Find Triplets to Satisfy $x+y+z+xy+yz+zx=xyz+1$

[anemone]

Determine all triplets $(x,\;y,\:z)$ of positive integers such that $x \le y \le z$ and

$x+y+z+xy+yz+zx=xyz+1$.

 

[mente oscura]

Determine all triplets $(x,\;y,\:z)$ of positive integers such that $x \le y \le z$ and

$x+y+z+xy+yz+zx=xyz+1$.

Hello.

Spoiler

(x+1)(y+1)(z+1)=2(1+xyz)

At a glance:

(1,0,0) \ (0,1,0) \ (0,0,1) \ (-1,-1,-1)

Only meets the two restrictions: (1,0,0)

Regards.

 

[eddybob123]

Spoiler

The above solution is not correct. The question asks for positive integers, and $0$ IS NOT POSITIVE!
$$2,4,13$$
$$2,5,8$$
$$3,3,7$$

 

[anemone]

Hello.

Spoiler

(x+1)(y+1)(z+1)=2(1+xyz)

At a glance:

(1,0,0) \ (0,1,0) \ (0,0,1) \ (-1,-1,-1)

Only meets the two restrictions: (1,0,0)

Regards.

Thanks for participating, mente oscura! But your answer isn't correct. I'm sorry.:(

Spoiler

The above solution is not correct. The question asks for positive integers, and $0$ IS NOT POSITIVE!
$$2,4,13$$
$$2,5,8$$
$$3,3,7$$

Yes, those three are the only solutions but if you don't mind me asking, I would like to see how you approached the problem, sounds good to you?

 

[Opalg]

Determine all triplets $(x,\;y,\:z)$ of positive integers such that $x \le y \le z$ and

$x+y+z+xy+yz+zx=xyz+1$.

[sp]If $x$ (the smallest of these numbers) is $\geqslant4$ then each of $x,y,z$ is $\leqslant\frac14yz$; and each of $xy,xz,yz$ is $\leqslant yz$. Therefore $x+y+z+xy+yz+zx \leqslant \frac{15}4yz$. But $xyz + 1>4yz > \frac{15}4yz$. So there cannot be any soluions with $x\geqslant4.$

If $x=2$ then the equation becomes $2yz+1 = yz + 3(y+z) + 2$, so that $yz - 3(y+z) = 1$, or $(y-3)(z-3) = 10$. The only positive integer solutions with $y\leqslant z$ are $(y-3,z-3) = (1,10)$ or $(2,5)$, giving $(y,z) = (3,13)$ or $(5,8).$

If $x=3$ then the equation becomes $3yz+1 = yz + 4(y+z) + 3$, so that $yz - 2(y+z) = 1$, or $(y-2)(z-2) = 5$. The only solution is $(y-2,z-2) = (1,5)$, giving $(y,z) = (3,7)$.

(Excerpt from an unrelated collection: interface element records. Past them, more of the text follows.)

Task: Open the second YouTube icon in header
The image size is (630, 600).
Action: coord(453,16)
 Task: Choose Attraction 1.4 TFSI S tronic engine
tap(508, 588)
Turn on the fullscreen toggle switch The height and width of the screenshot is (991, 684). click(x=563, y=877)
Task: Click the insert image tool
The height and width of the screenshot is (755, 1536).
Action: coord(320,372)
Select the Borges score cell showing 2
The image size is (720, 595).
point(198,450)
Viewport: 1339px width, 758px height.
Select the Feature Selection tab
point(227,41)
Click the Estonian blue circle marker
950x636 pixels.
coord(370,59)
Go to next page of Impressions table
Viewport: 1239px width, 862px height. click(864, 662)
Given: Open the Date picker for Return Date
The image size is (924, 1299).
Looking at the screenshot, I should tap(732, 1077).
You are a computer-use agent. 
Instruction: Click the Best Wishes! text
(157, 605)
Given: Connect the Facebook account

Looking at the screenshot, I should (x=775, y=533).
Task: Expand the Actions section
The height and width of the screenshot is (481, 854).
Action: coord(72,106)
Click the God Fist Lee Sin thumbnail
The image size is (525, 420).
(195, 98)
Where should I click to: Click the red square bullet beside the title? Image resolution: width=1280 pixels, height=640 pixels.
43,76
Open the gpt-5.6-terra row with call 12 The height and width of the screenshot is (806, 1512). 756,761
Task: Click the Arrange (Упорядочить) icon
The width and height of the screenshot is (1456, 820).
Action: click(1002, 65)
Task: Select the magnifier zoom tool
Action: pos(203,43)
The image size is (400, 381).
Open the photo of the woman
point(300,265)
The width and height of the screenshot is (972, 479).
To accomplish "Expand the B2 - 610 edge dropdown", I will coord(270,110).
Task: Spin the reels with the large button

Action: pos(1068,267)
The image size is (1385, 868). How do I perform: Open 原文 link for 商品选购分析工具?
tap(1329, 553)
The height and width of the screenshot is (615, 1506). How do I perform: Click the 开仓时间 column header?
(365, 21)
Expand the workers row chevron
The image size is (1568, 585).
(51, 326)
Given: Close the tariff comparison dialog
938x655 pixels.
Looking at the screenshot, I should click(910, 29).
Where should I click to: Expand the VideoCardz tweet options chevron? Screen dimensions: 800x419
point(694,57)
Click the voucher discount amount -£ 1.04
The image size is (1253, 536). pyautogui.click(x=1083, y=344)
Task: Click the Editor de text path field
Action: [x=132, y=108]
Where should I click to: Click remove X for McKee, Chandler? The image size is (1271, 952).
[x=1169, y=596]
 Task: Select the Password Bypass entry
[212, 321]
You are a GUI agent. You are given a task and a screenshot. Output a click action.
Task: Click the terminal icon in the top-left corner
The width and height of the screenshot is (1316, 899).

Thus the only solutions are those given by eddybob:$(x,y,z) = (2,3,13),\ (2,5,8),\ (3,3,7)$.[/sp]

 

[anemone]

Thank you Opalg for participating and also your well explained solution!

Solution provided by other:

Spoiler

Let $x-1=p$, $y-1=q$ and $z-1=r$, the equation may be written in the form $pqr=2(p+q+r)+4$, where $p,q,r$ are integers such that $r \ge q \ge p \ge 0$. Observe that $p=0$ is not possible, for then $0=2(p+q)+4$ which is impossible in non-negative integers. Thus we may write this in the form

$2 \left( \dfrac{1}{pq}+\dfrac{1}{qr}+\dfrac{1}{rp} \right) +\dfrac{4}{pqr}=1$.

If $p \ge 3$, then $q \ge 3$ and $r \ge 3$. Then left side is bounded by $\dfrac{6}{9}+\dfrac{4}{27}$ which is less than 1.

We conclude that $p=1$ or $p=2$.

Case I:

Suppose $p=1$. Then we have $qr=2(q+r)+6$ or $(q-2)(r-2)=10$. This gives $q-2=1, r-2=10$ or $q-2=2$ and $r-2=4$ (recall $r \ge q$). This implies $(p,q,r)=(1,3,12), (1,4,7)$

Case II:
If $p=2$, the equation reduces to $2qr=2(2+q+r)+4$ or $qr=q+r+4$. This reduces to $(q-1)(r-1)=5$. Hence $q-1=1$ and $r-1=5$ is the only solution. This yields $(p,q,r)=(2,2,6)$

Reverting back to $x, y, z$ we get three triplets $(x,y,z)=(2,4,13),(2,5,8),(3,3,7)$.